Monday, April 23, 2007

A Wall in Baghdad

Early in the year it was the announcement of “a surge” of troops to pacify Baghdad. The announced “surge” began quite promptly, and is continuing. But there has been no respite in the deadly violence that unfolds almost daily claiming untoward number of lives in the Iraqi capital ever since US occupation of the country began. Then Saturday came news that as part of its pacification efforts in Baghdad, the US military had started to erect a wall in the middle of the city that will block a Sunni neighborhood from other parts of the city. Although the Bush White insists otherwise, the construction of the wall that takes place only under the cover of darkness is yet another symbolic manifestation of the continuing failure of US occupation of Iraq.

This obvious is beside the other facts about this wall in Baghdad. From the sharp reaction of the Iraqi Prime Minister, Mr. Nuri Kamal al-Maliki who spoke against the wall from a safe distance in the Egyptian capital, Cairo, it does seem like either the decision to build the wall was a unilateral undertaking by the US occupation forces or it was endorsed by Mr. al-Maliki who acted like a puppet and summoned the courage to change his mind when the wall drew opposition from his Shiite benefactors. According to reports, Mr. al-Maliki who spoke in a press conference that he held with Arab League secretary general, Mr. Amr Moussa said: “I oppose the building of the wall, and its construction will stop.” He also insisted that: “There are other methods to protect neighborhoods.”

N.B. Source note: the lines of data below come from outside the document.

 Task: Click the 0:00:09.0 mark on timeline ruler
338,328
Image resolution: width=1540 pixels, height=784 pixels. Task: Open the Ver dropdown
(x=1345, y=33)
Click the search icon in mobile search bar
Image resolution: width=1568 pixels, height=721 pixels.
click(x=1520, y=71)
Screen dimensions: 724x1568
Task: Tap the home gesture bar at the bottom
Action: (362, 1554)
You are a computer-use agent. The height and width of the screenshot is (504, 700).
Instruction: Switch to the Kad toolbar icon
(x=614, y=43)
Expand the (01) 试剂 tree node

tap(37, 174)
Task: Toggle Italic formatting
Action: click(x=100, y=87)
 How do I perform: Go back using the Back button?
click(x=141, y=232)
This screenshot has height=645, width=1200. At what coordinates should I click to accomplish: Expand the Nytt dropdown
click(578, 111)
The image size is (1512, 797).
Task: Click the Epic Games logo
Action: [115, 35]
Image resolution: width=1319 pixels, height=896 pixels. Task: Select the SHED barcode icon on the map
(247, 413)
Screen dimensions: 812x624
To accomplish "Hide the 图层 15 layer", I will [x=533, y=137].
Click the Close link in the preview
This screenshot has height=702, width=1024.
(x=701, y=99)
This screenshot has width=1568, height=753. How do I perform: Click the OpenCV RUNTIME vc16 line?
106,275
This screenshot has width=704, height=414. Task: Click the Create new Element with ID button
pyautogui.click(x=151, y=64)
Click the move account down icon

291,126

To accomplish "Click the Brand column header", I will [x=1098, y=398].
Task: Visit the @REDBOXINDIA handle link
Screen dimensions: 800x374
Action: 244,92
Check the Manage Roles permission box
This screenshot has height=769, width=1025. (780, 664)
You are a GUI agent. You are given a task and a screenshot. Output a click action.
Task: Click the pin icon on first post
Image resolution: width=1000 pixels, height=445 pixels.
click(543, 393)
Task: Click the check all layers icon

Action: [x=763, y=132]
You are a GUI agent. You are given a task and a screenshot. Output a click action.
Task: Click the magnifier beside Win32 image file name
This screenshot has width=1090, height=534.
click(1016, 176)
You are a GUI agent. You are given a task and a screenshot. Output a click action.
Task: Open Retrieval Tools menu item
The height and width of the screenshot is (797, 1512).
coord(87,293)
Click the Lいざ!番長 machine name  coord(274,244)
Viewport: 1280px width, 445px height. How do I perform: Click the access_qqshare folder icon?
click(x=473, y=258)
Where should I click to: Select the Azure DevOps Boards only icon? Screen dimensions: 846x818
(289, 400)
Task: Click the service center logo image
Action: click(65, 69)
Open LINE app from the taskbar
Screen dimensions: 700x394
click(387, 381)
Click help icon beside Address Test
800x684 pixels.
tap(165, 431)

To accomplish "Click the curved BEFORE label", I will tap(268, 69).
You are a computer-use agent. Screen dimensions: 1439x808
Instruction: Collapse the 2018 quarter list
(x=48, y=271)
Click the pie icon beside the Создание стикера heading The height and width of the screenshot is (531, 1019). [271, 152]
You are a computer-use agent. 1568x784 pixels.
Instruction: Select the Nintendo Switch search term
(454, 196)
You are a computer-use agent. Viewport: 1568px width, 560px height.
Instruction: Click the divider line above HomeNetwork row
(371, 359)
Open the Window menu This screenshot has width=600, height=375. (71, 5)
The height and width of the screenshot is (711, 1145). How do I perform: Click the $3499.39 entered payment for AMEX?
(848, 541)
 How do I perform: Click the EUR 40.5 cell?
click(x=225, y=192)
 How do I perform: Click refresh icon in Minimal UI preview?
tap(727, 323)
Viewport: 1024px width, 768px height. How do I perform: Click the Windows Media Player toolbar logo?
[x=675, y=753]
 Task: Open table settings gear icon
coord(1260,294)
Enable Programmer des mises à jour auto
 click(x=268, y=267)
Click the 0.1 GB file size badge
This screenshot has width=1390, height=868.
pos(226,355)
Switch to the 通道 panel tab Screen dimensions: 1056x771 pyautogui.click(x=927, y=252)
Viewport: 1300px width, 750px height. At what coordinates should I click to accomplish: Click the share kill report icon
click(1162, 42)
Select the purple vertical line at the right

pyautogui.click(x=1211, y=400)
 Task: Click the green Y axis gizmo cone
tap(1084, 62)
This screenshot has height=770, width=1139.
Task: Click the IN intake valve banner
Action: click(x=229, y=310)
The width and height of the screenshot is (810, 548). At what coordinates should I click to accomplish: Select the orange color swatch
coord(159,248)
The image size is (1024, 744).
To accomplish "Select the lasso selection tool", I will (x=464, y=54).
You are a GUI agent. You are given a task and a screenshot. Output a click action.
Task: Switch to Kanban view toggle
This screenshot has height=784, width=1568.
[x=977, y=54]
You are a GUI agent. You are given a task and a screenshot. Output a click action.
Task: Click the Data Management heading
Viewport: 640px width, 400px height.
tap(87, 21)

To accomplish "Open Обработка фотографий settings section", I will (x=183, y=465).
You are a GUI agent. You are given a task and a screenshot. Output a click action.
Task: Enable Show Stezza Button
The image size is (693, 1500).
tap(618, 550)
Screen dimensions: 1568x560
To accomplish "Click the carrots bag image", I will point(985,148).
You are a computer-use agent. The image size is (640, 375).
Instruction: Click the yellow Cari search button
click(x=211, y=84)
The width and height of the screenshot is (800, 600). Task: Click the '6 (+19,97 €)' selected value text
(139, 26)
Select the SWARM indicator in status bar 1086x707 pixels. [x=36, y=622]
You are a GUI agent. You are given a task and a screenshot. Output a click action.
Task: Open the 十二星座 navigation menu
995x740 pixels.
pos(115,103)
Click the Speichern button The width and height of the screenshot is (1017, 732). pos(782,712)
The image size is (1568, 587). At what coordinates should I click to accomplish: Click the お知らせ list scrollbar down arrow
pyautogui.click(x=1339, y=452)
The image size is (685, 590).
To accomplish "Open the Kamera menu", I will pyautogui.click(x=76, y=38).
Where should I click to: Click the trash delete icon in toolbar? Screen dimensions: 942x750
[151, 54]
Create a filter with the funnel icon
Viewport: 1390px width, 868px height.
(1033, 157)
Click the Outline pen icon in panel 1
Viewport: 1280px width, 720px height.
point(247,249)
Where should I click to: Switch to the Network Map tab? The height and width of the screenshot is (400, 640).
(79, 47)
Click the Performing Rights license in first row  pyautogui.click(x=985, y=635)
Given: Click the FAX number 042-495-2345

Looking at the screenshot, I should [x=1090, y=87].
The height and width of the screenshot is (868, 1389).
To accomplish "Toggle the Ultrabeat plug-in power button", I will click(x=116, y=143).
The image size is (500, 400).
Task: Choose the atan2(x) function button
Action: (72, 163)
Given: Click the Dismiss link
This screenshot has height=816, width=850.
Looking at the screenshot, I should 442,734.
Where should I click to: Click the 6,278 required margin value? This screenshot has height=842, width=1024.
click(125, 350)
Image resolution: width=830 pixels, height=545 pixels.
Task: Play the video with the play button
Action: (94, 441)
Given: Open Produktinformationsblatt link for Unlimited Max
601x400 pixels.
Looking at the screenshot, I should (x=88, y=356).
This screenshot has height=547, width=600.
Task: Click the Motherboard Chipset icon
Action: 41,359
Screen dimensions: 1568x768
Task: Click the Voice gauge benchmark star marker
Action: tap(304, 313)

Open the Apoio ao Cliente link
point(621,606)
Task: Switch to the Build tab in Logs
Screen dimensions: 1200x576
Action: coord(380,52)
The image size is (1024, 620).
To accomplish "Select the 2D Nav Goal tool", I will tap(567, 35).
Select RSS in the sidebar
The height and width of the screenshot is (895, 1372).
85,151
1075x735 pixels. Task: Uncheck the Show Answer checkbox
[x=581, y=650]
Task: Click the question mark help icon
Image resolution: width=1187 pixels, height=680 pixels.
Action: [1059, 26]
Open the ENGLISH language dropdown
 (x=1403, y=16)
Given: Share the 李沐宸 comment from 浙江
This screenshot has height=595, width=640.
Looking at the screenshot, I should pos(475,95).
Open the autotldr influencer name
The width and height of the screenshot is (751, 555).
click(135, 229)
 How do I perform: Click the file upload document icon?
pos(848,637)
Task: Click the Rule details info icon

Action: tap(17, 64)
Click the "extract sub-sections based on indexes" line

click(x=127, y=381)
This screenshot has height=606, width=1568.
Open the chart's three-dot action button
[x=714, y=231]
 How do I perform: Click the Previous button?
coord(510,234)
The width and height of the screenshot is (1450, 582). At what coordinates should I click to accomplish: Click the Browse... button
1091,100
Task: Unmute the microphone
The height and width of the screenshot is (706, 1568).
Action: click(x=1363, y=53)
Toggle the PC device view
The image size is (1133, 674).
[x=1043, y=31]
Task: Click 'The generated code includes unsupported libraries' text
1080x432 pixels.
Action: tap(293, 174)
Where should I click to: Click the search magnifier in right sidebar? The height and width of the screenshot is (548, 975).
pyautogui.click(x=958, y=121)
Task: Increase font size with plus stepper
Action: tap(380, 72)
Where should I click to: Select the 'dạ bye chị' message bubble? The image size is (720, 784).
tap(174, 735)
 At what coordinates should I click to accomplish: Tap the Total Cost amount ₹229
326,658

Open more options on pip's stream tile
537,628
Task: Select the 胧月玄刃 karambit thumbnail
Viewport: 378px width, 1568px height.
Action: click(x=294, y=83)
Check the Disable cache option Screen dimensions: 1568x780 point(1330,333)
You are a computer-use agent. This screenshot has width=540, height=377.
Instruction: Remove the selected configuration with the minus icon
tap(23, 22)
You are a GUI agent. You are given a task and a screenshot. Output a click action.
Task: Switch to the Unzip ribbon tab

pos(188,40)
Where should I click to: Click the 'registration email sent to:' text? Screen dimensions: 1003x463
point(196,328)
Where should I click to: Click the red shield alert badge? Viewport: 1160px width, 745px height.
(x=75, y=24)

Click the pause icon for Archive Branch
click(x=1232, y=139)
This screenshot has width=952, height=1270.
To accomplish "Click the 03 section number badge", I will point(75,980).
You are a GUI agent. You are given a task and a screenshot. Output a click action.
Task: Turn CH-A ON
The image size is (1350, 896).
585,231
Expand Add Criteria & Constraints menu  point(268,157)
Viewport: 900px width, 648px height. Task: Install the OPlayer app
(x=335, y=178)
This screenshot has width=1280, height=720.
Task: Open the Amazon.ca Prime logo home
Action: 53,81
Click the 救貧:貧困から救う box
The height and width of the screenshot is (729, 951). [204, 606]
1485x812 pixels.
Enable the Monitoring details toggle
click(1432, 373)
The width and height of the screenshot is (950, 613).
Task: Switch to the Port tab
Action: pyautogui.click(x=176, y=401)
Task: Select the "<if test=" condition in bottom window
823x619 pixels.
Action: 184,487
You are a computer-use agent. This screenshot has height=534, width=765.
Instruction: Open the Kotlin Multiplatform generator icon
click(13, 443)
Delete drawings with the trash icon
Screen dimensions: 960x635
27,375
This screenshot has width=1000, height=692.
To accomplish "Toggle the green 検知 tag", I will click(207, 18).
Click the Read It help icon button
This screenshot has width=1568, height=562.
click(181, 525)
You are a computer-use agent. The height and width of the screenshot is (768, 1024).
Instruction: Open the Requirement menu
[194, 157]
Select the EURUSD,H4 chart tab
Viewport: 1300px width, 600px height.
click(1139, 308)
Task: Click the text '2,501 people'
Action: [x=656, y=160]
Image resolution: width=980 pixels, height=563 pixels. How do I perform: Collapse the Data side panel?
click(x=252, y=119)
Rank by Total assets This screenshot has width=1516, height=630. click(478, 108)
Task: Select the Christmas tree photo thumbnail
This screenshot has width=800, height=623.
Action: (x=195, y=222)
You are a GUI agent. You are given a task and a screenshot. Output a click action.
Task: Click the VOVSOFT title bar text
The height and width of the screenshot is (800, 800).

It is an interesting paradox that the US that stood opposed to the Berlin Wall built by the East Germans with obvious support of the Kremlin during the Cold War would find logic in building a similar edifice somewhere else this time. It will be recalled that for the duration of the Cold War, the US was unequivocal in calling for the dismantling of the Berlin Wall. During his tenure as president, Mr. Ronald Reagan made one of his monumental anti-Soviet speeches in West Berlin in what was then West Germany. In that speech he issued his now famous proclamation in which he called on then Soviet leader, “Mr. Gorbachev [to] tear down this wall!”

The Baghdad wall drew instant opposition from all round Iraqi stakeholders not only because of its physical barrier presence but also because of its symbolism as an edifice that demarcates the city by sects. Mr. Moktada al-Sadr’s Movement called it “the first step toward (sic) dividing the regions into cantons and blockading people there”. “Today”, he said, it happens in Adhamiya. Tomorrow it will happen in Sadr City.” He was referring to Mr. al-Sadr’s stronghold in a part of Baghdad. The Sunni Iraqi Islamic Party charged that the wall “will enhance sectarian feelings”, in addition to harming the areas concerned “economically and socially”. In what seems to depict their obvious embarrassment over the idea of building the wall, a spokesman for the US military called it a temporary measure.

When will US President George W. Bush who Senate Majority Leader Harry Reid said this morning is in “a state of denial over Iraq” get to grips with reality? Reid who also indicated that “the new Congress will show him the way” to a better Iraq policy have a lot on his hands in that regard.

1 comment:

Anonymous said...

Well written article.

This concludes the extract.